I'm guessing you are asking what the boundaries are for Vietnamese Buddhism (which is generally similar in practice to Chinese & Korean Buddhism, at least with respect to how the dietary precepts are practiced).
The vegetarian precepts come from the Brahma Net Sutra and the Upaseka Sutra. These precepts discourage animal husbandry of any sort. So on that ground, it would imply animal products are off the menu.
The precepts related to preservation of life make it pretty clear that the problem with meat and animal products is that a sentient being must be killed. In modern agriculture, to make eggs, the male chicks must be killed, they are economically useless. The old hens are killed when they stop laying. The calves from cows are killed and sold as veal. The dairy cows in turn are killed when they can no longer produce milk.

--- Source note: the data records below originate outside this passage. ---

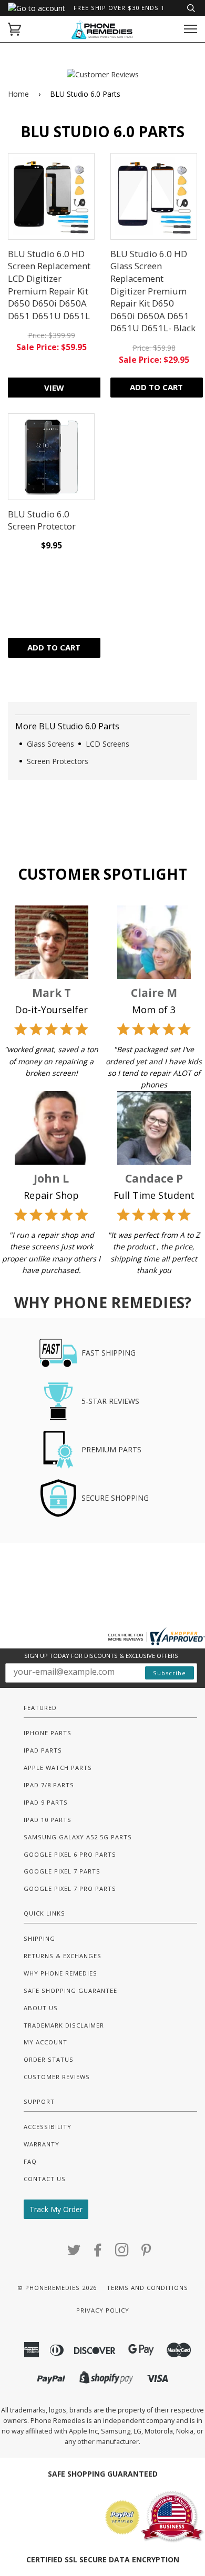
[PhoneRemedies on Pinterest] (146, 2253)
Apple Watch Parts (58, 1767)
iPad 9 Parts (46, 1802)
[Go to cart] (14, 29)
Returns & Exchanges (62, 1956)
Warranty (41, 2144)
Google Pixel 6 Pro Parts (70, 1854)
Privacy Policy (102, 2310)
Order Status (49, 2059)
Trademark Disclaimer (64, 2025)
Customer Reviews (57, 2077)
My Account (45, 2042)
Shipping (39, 1938)
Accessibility (47, 2127)
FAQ (30, 2161)
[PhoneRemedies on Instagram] (122, 2253)
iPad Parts (43, 1750)
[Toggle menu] (190, 29)
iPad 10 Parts (47, 1820)
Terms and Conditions (147, 2288)
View (54, 387)
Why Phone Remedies (60, 1973)
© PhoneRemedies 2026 (57, 2288)
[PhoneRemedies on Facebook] (98, 2253)
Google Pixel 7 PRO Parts (70, 1888)
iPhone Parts (47, 1733)
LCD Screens (107, 744)
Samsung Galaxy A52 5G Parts (78, 1837)
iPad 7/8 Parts (49, 1785)
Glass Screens (50, 744)
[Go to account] (36, 8)
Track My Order (56, 2209)
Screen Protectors (57, 761)
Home (18, 94)
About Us (41, 2008)
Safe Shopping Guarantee (70, 1990)
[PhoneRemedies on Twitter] (74, 2253)
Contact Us (45, 2179)
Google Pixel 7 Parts (62, 1871)
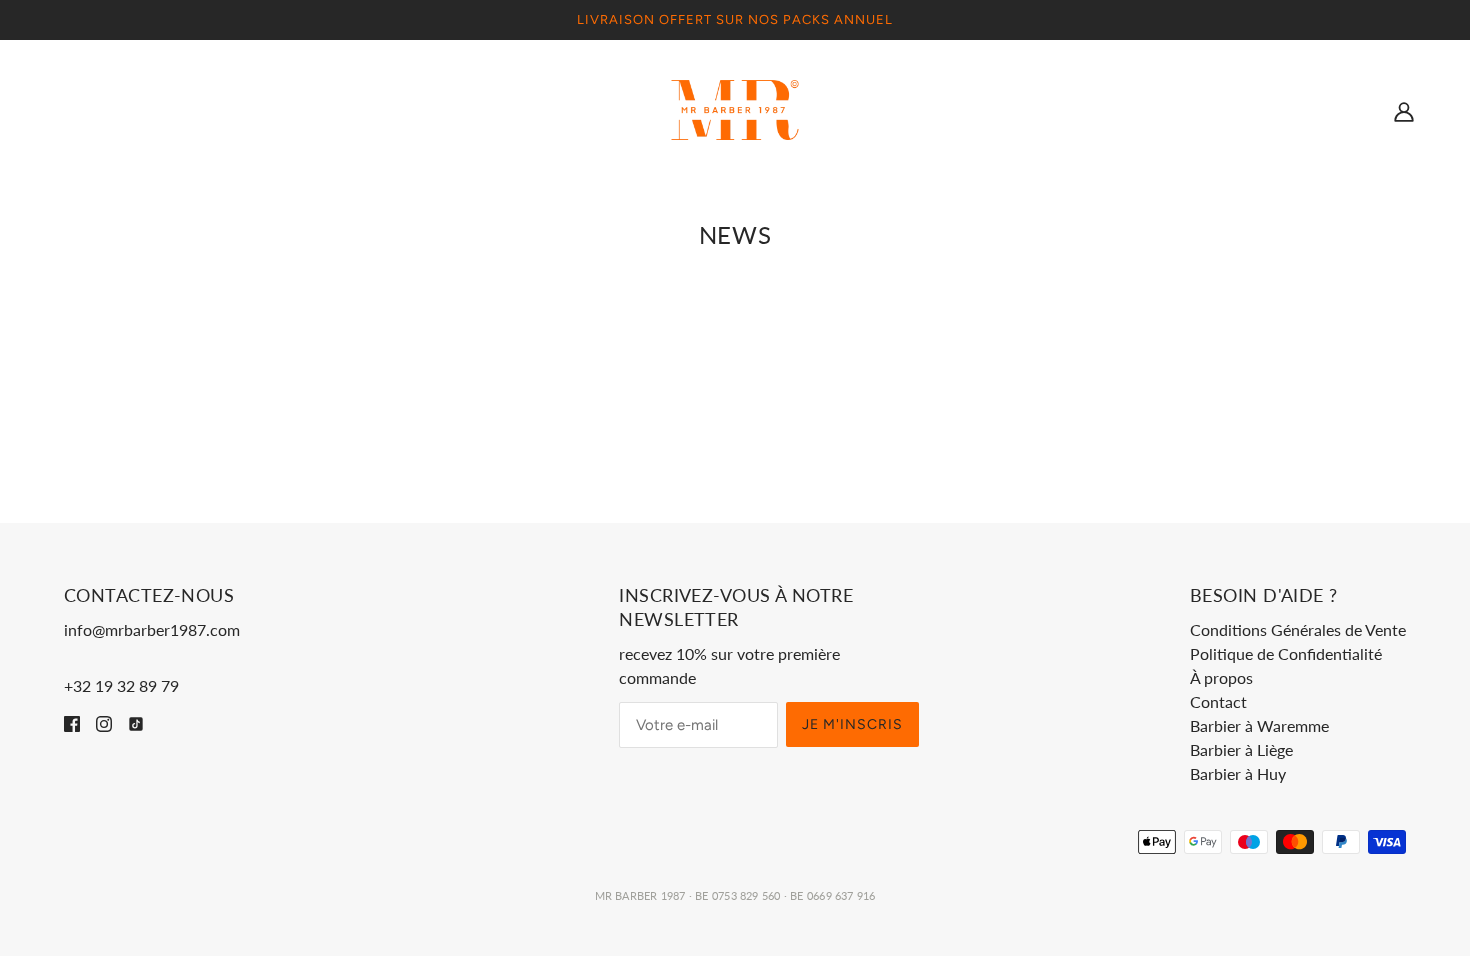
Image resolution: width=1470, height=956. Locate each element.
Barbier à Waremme (1259, 725)
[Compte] (1404, 110)
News (735, 234)
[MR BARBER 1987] (735, 107)
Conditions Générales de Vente (1298, 629)
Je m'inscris (852, 724)
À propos (1221, 677)
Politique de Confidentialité (1286, 653)
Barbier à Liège (1241, 749)
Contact (1218, 701)
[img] (72, 722)
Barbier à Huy (1238, 773)
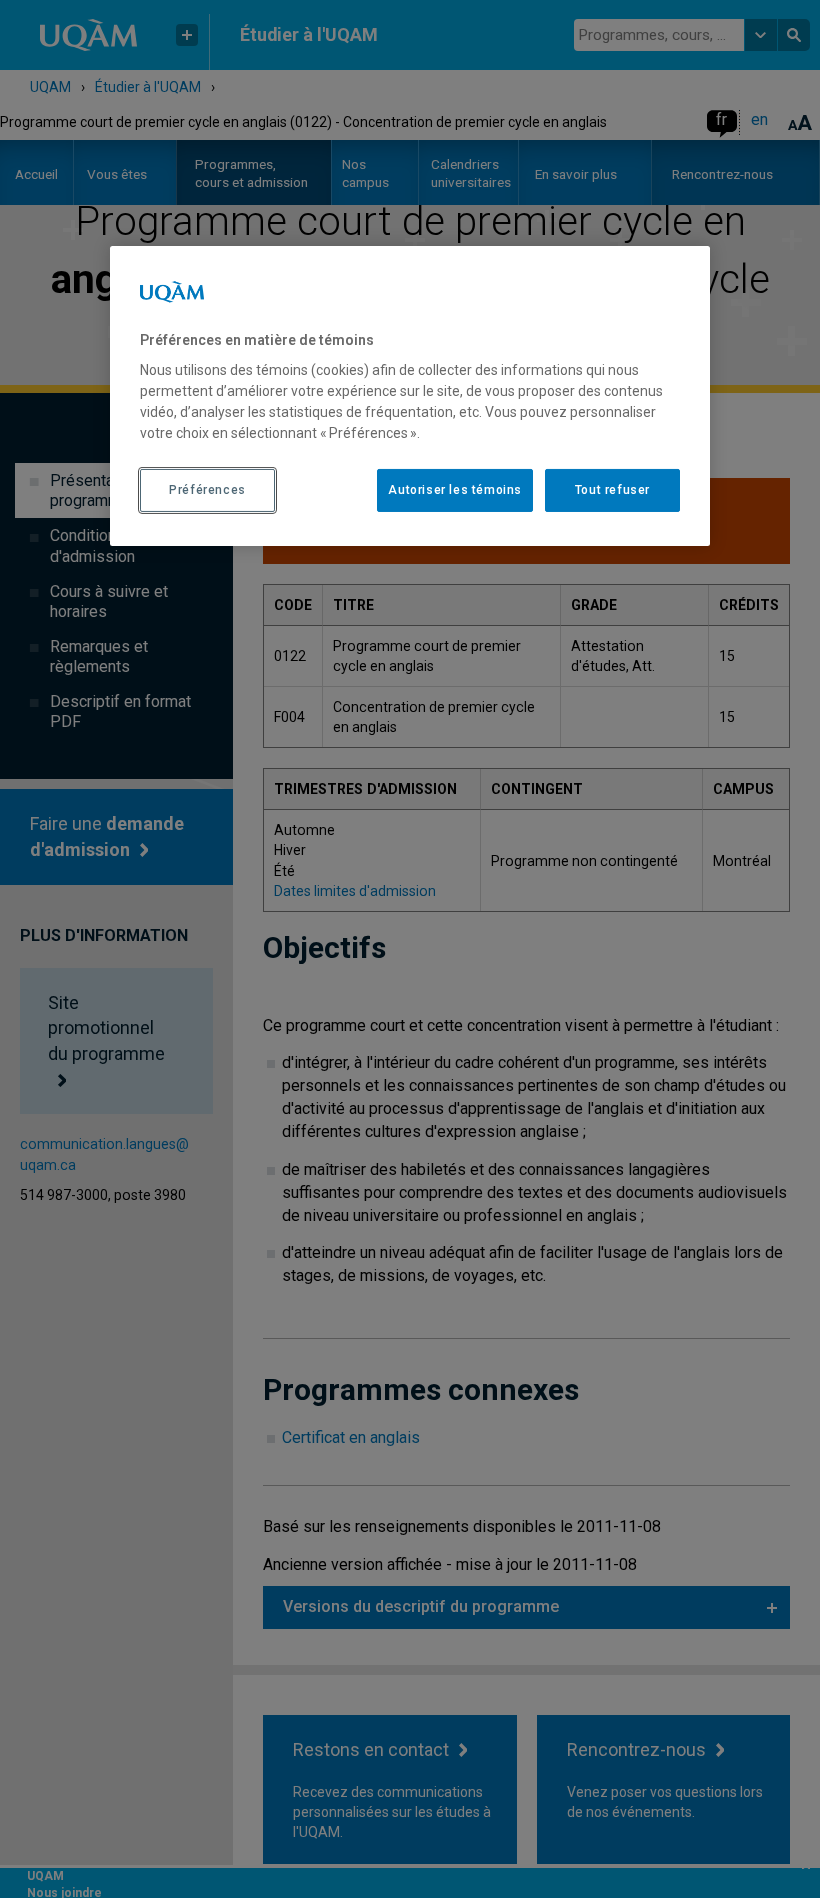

I've heard of a no-kill dairy in India, but I've never heard of a no-kill egg farm.
The internet seems to say eggs and milk were sometimes allowed for monks in China, Korean and Vietnam, but I'm not finding a lot of good references. Milk was probably not consumed much anyhow, since lactose intolerance is very common in Asia, outside of Mongolia.
In the case of eggs, one Buddhist concern is can an unfertilized egg yield a living being. In some species, yes, sometimes. And for fertilized eggs, it certainly can yield a living being. This is much the same sort argument you see in the abortion issue.